**Gegeven tekst:**
···

Statutaire personeelsleden genieten dankzij de nieuwe ontslagregeling dezelfde rechtsbescherming als contractuele personeelsleden. Zo zijn dezelfde opzeggingstermijnen en -vergoedingen van toepassing en gelden de algemene beginselen van behoorlijk bestuur. Bijkomende ontslagmodaliteiten en rechtsbeschermingen zijn vastgesteld in het rechtspositiebesluit van 20 januari 2023.
Opzeggingstermijnen en -vergoedingen
De Arbeidsovereenkomstenwet(opent in nieuw venster) stelt de toepasselijke opzeggingstermijnen, -vergoedingen en -modaliteiten vast die besturen en personeelsleden moeten respecteren bij een ontslag.
Als het lokaal of provinciaal bestuur een arbeidsovereenkomst eenzijdig beëindigt, heeft het omwille van zijn ontslagmacht de keuze tussen:
- het respecteren van de opzegtermijn
- of het betalen van een opzeggingsvergoeding.

···

**Rijen:**

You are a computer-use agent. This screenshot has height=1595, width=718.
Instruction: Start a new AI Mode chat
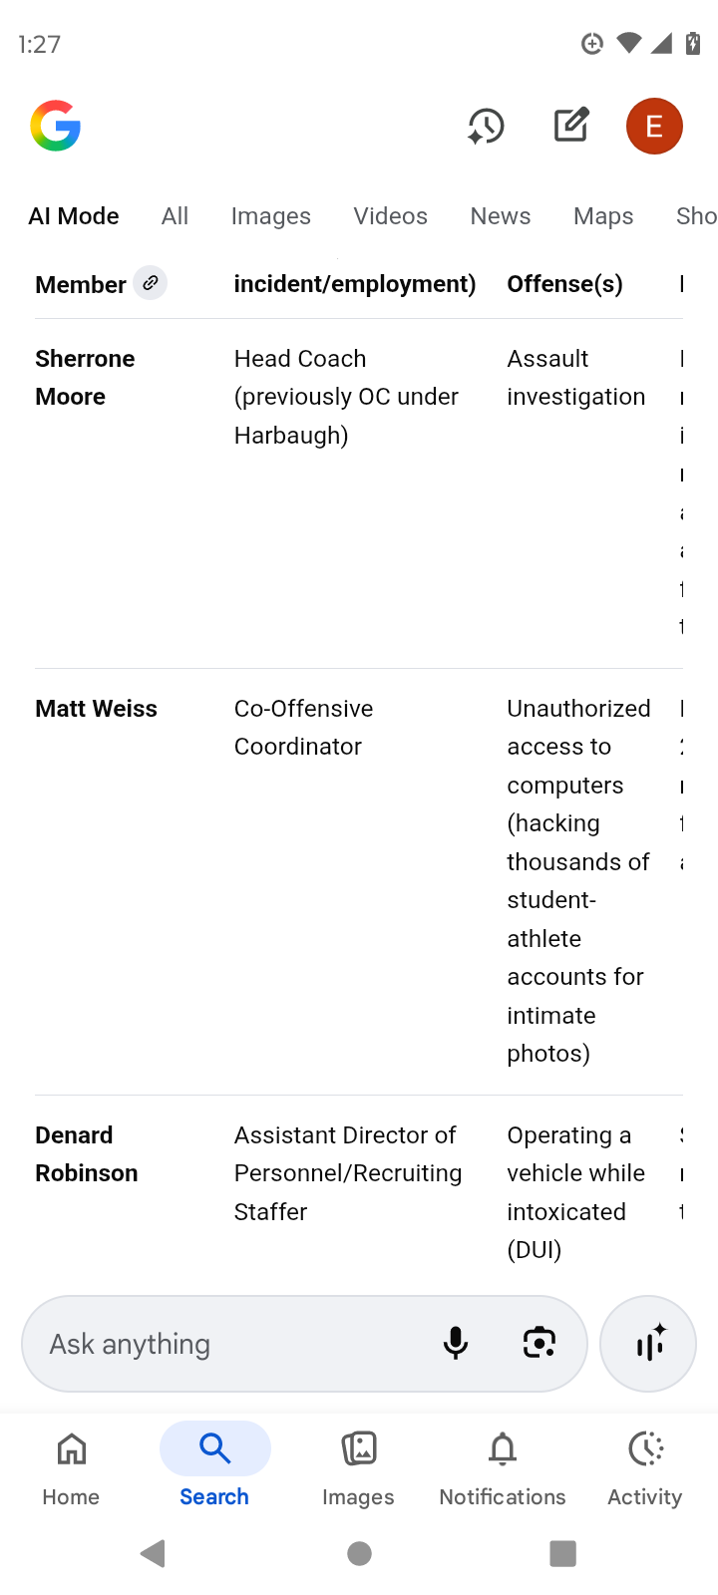pyautogui.click(x=571, y=126)
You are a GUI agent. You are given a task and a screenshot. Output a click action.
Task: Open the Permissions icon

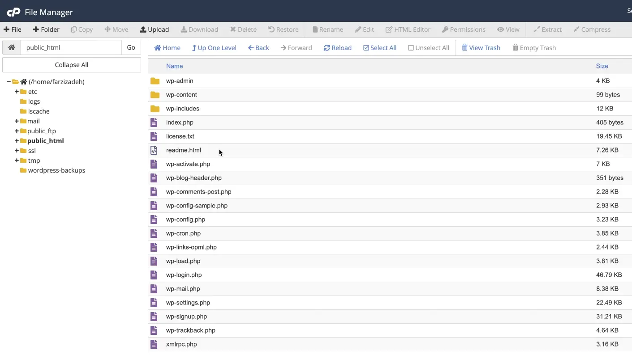click(445, 29)
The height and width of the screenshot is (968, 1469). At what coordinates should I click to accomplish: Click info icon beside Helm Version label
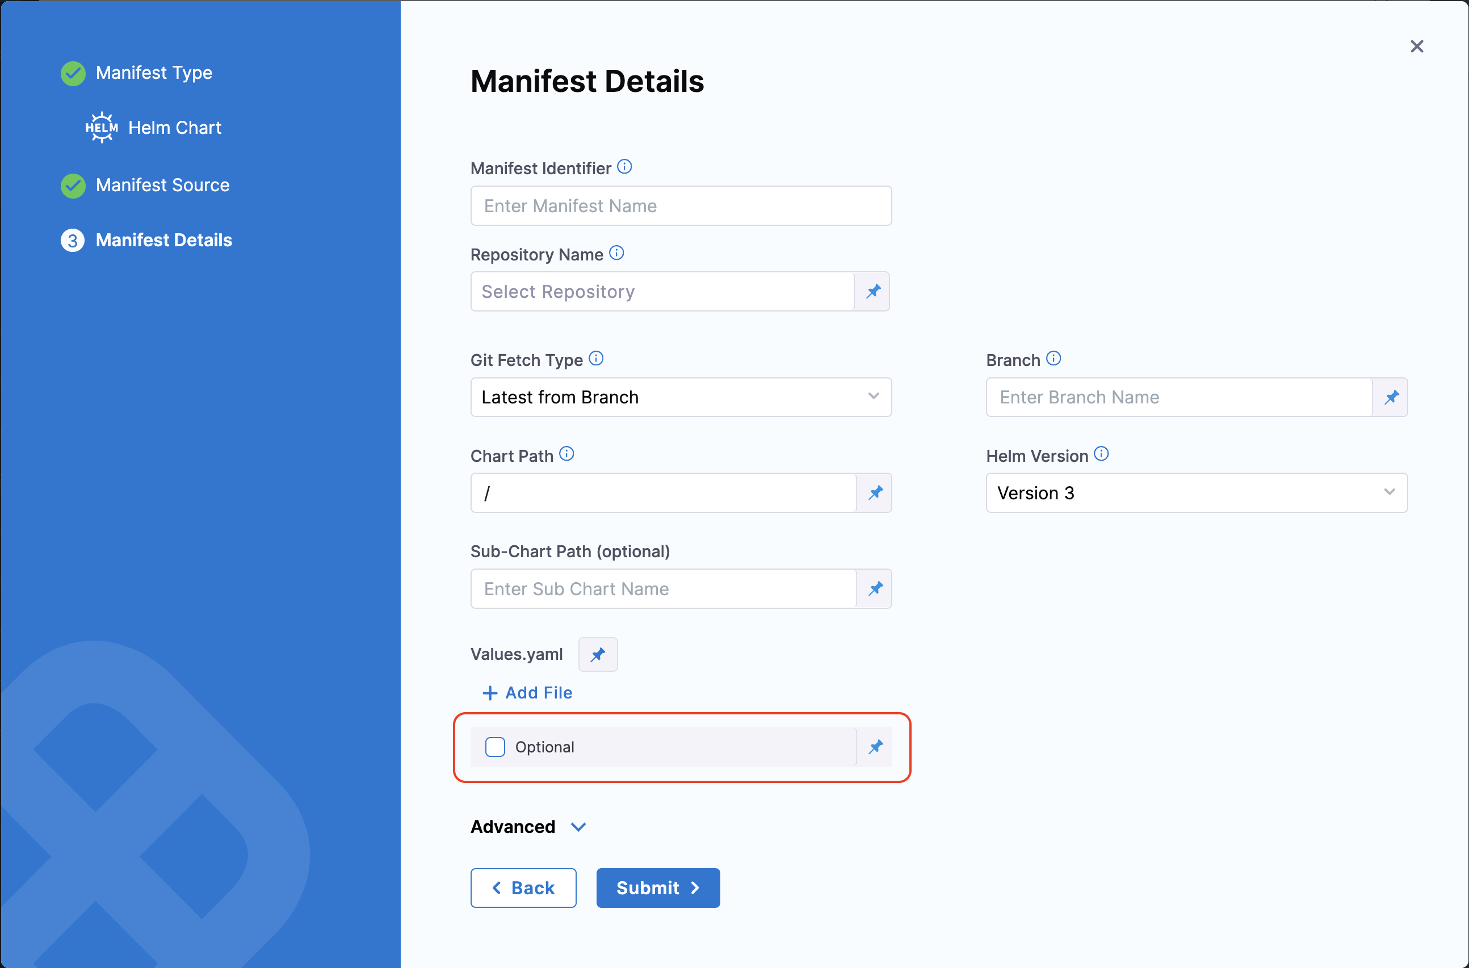tap(1101, 454)
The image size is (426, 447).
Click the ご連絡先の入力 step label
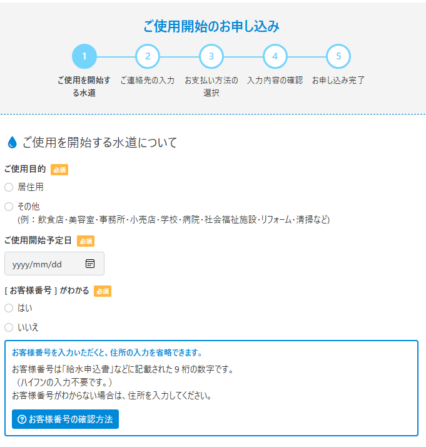[148, 81]
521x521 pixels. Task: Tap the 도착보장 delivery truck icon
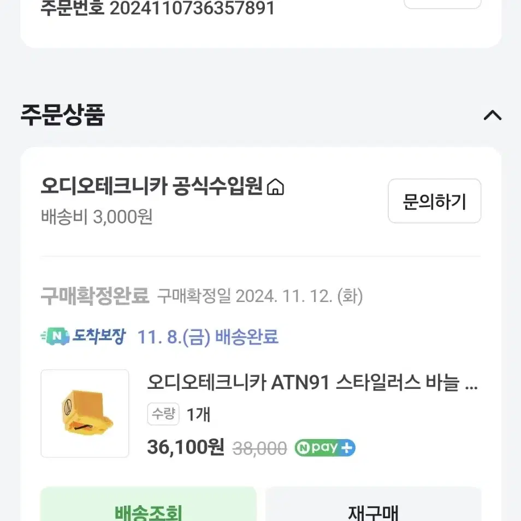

···

**Opdrachten:**
1. In welk besluit zijn volgens de tekst over de ontslagregeling de bijkomende ontslagmodaliteiten en rechtsbeschermingen vastgesteld?
2. Geef de rijen van het begin tot en met de regel met "tap(1101, 454)" weer als CSV met twee kolommen, invoer en resultaat: per rij de tekst en het antwoord, elk in één veld tussen aanhalingstekens en met regeleinden vervangen door spaties. Laat de afbeeldingen weg.

**Antwoorden:**
1. In het rechtspositiebesluit van 20 januari 2023.

2.
invoer,resultaat
"You are a computer-use agent. This screenshot has height=1595, width=718. Instruction: Start a new AI Mode chat","pyautogui.click(x=571, y=126)"
"You are a GUI agent. You are given a task and a screenshot. Output a click action. Task: Open the Permissions icon","click(445, 29)"
"The height and width of the screenshot is (968, 1469). At what coordinates should I click to accomplish: Click info icon beside Helm Version label","tap(1101, 454)"